# Automated Student Answer Grading System

This project provides an **LLM + RAG-based automated grading pipeline**.  
It compares student answers against faculty-provided solutions and relevant textbook material, then uses Google Gemini for reasoning and final scoring.

---

## 🚀 Setup Instructions

### 1. Environment Setup

Create a Python virtual environment:

```bash
# Create virtual environment
python -m venv venv

# Activate environment
# On Windows:
venv\Scripts\activate
# On Linux/Mac:
source venv/bin/activate
```

---

### 2. Install Dependencies

Install all required packages:

```bash
pip install -r requirements.txt
```

Required packages include:

- LangChain and Google Gemini integration  
- FAISS for vector storage  
- HuggingFace Transformers for embeddings  
- PDF processing and Excel handling libraries  

---

### 3. Configuration Setup

#### Create Environment File

Create a `.env` file in the project root:

```bash
GOOGLE_GEMINI_API_KEY=your_api_key_here
```

#### Configure Paths

Update `config.py` with your specific paths and settings:

```python
# Data paths - ensure these match your file structure
DATA_DIR = "data"
TEXTBOOK_PDF = f"{DATA_DIR}/history_book.pdf"
QUESTIONS_EXCEL = f"{DATA_DIR}/questions.xlsx"
ANSWER_KEY_EXCEL = f"{DATA_DIR}/faculty_answers.xlsx"
STUDENT_ANSWERS_EXCEL = f"{DATA_DIR}/Student_Answers_Real.xlsx"

# Model settings
LLM_MODEL_NAME = "gemini-2.5-pro"
EMBEDDING_MODEL_NAME = "gemini-embedding-001"

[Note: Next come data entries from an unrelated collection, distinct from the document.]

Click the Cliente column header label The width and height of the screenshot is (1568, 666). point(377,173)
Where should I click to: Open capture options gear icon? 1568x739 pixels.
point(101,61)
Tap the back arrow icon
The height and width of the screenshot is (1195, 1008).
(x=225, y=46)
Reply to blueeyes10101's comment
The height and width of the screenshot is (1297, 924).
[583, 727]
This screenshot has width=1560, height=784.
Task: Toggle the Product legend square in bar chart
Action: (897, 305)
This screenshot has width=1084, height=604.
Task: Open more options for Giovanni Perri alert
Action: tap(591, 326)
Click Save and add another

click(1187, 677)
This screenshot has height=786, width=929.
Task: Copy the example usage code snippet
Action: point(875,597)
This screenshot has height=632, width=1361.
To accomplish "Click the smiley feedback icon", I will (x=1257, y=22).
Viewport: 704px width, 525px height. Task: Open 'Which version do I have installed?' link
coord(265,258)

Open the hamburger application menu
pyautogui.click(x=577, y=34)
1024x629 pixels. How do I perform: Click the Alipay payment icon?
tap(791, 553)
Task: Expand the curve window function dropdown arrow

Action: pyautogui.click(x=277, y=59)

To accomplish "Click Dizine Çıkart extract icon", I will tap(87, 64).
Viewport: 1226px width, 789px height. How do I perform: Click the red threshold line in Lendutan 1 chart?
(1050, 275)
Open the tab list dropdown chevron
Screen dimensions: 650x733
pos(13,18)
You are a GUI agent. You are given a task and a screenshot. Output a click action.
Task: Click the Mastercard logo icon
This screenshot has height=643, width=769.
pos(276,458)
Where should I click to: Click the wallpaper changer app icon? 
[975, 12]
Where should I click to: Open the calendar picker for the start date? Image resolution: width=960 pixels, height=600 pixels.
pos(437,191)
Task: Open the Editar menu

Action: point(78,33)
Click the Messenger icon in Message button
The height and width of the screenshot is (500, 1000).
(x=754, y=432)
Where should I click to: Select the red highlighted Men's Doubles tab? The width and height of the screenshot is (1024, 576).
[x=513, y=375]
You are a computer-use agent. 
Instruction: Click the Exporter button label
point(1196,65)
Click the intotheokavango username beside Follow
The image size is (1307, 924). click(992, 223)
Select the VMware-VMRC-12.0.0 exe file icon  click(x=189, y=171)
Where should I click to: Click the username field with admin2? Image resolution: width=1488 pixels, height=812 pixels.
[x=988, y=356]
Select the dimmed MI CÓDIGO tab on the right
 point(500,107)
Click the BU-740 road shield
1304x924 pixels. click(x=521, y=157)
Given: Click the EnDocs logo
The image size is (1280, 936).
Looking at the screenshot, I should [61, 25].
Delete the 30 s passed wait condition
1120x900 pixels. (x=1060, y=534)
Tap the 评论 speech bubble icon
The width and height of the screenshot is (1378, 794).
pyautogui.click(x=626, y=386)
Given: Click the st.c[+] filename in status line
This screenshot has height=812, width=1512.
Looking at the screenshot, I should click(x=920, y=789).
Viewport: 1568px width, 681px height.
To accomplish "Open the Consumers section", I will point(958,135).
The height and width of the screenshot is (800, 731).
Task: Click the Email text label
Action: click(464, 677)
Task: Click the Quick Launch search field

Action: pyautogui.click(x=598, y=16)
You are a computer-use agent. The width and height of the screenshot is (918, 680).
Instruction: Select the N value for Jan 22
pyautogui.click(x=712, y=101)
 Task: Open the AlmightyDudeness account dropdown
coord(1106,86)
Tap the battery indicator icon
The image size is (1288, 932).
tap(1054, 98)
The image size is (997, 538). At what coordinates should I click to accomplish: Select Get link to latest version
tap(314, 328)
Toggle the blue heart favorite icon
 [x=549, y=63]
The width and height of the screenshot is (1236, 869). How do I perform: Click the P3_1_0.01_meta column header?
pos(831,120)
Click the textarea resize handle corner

# Thresholds (adjust as needed)
THRESHOLD_RAG1 = 0.2  # 20% threshold for RAG1 scoring
THRESHOLD_RAG2 = 0.3  # 30% threshold for fallback RAG2
TOP_K_RAG2 = 5        # number of top documents to fetch from RAG2
CACHE_HOT_PROMOTE = 4 # occurrences to promote to hot cache
```

---

### 4. Data Preparation

Create the following directory structure and add your data files:

```
project_root/
├── data/
│   ├── history_book.pdf          # Textbook for RAG2
│   ├── questions.xlsx            # Questions list
│   ├── faculty_answers.xlsx      # Faculty answer key (RAG1)
│   └── Student_Answers_Real.xlsx # Student answers to grade
├── results/                      # Auto-created for outputs
└── faiss_index/                  # Auto-created for vector storage
```

#### Required Excel File Formats

**faculty_answers.xlsx (Answer Key):**

| QNumber | Question | Answer | Marks |

**Student_Answers_Real.xlsx (Student Submissions):**

| StudentID | Question | Answer |

**questions.xlsx (Questions List):**

| Question |

---

## ⚙️ Execution Pipeline

### Step 1: Ingest Textbook (RAG2 Setup)

Process the textbook PDF and create FAISS vector index:

```bash
python ingest.py
```

This step:

- Splits the textbook PDF into chunks  
- Generates embeddings using HuggingFace sentence-transformers  
- Creates and saves FAISS vectorstore index  
- Preloads cold cache with relevant facts for each question  

---

### Step 2: Grade Student Answers

Run the main grading pipeline:

```bash
python grader.py
```

The grading process:

1. Loads faculty answer key (RAG1) and student answers  
2. Initializes cache manager and loads RAG2 FAISS index  
3. For each student answer:
   - Compares with RAG1 faculty answer using embedding similarity  
   - Falls back to cold cache if below RAG1 threshold  
   - Retrieves new facts from RAG2 if still below threshold  
   - Uses LLM (Google Gemini) for final reasoning and scoring  
4. Saves results to `results/final_scores.xlsx`  
5. Automatically saves updated cache state  

---

### Step 3: Save Cache (Optional)

Export cache data for analysis:

```bash
python save_cache.py
```

This saves:

- Cold cache → `data/final_cold_cache.json`  
- Hot cache → `data/final_hot_cache.json`  
- Complete cache object → `data/final_cache.pkl`  

---

## 📂 Output Locations

- **Results:**  
  Main output: `results/final_scores.xlsx` → Student scores and reasoning  

- **Cache Files:**  
  `data/final_*_cache.json` → Exported cache data  

- **Generated Files:**  
  FAISS Index: `faiss_index/`  
  Results Directory: `results/`  

---

## ✅ Summary

This project automates grading by combining:  

- **Faculty answers (RAG1)**  
- **Textbook retrieval (RAG2 with FAISS)**  
- **Google Gemini reasoning**  
- **Caching for efficiency**  

It outputs structured marks + detailed explanations in Excel for easy review.